Two-week to two-year to long-term (and a sprinkling of romance)
- Lisa came for 10 days with Bart and Judy on their second trip, came back two months later for two years to teach MKs, married Robert, and they came back together as long-term missionaries.
- Sally came to Japan for a summer, returned for a year with another mission, and then served as a second-term MTW team member.
- Craig and Ree came for a summer, then back for two years, but stayed for three. They are now long-term.
- Anne Marie joined our team for a year at age 66 and stayed four years.
So many who serve short-term with our team are gripped by Japan’s “lostness,” and they return to their home churches aflame with a missions vision …
This is just a handful of examples. I could offer many more. Investment in short-term workers is an investment in long-term kingdom work because many return to the field.
Short-term missionaries strengthen the missions vision of the sending church
America certainly is spiritually needy, but it is also one of the most gospel-rich countries on earth. So many who serve short-term with our team are gripped by Japan’s “lostness,” and they return to their home churches aflame with a missions vision, passionately inspiring others to pray, give, and come as new workers for the harvest.
Short-term trips mobilize prayer
One short-term team came to help with outreach activities in a new Tokyo suburb with no church of any kind.

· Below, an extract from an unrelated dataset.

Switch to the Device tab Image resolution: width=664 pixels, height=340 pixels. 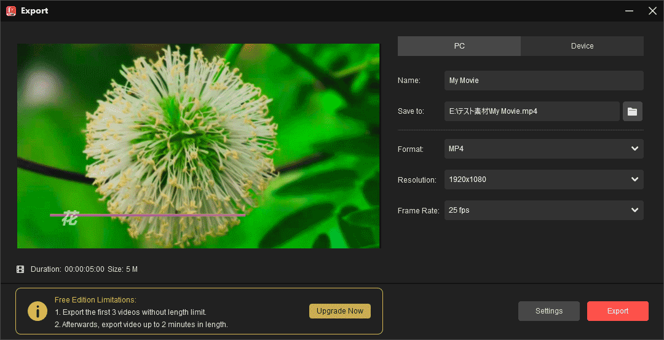582,46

The team was a great help, and we made many new contacts. The greatest impact on the team, though, was through our monthly four-hour prayer concert in which we plead with God to pour out His Spirit, “… that the desert (of Japan) would become a fertile field, and the fertile field a forest” (Isaiah 32:15). God worked in their hearts; for several years they have gathered monthly to pray for an hour for our team and for Japan. We have seen this over and over again as God uses a two-week or two-year experience to mobilize fervent, informed prayer for kingdom advancement.
Great spiritual benefit to the missionaries’ children
We are so grateful for the friendship and blessing that many short-term missionaries have brought to us, especially for the impact on our children. Much of the blessing of raising our children on the mission field has come from God via these precious short-term partners in ministry. Often in their late teens or in their 20s, the short-term workers have loved our children and been godly models who were also “cooler” than Dad and Mom. They talked to our kids of Christ, ministry, and purity. They gave much.
Full disclosure: the cost of short-term missions
For full disclosure, we do need to talk about the cost. Sadly, there have been cases where the cost to our team has outweighed the benefit from the short-termer. There have been times when their needs far exceeded our capacities, or where we failed to give the necessary time and energy to these brothers and sisters because of ever-increasing ministry demands. Those times have stretched us to develop greater dependence on Christ and they have modeled for the new Japanese believers the power of the gospel in broken lives. But it has all been well worth the cost! I cannot imagine where our Japan ministry would be today without the contribution of short-termers over the years, and the ongoing contribution of the many who have become career missionaries.
I cannot imagine where our Japan ministry would be today without the contribution of short-termers over the years, and the ongoing contribution of the many who have become career missionaries.
Long-term impact
The short-term missions zeal seems certain to have great long-term impact on the world. Tens of thousands of short-termers have fanned out in missions service around the world. God often uses the experience to call workers to return long term to the places where they served short term. And God sends almost everyone back to their homes deeply affected by what they experienced, much more ready in heart and head than most other Christians to mobilize the Church to pray, give, and partner with the work on the field.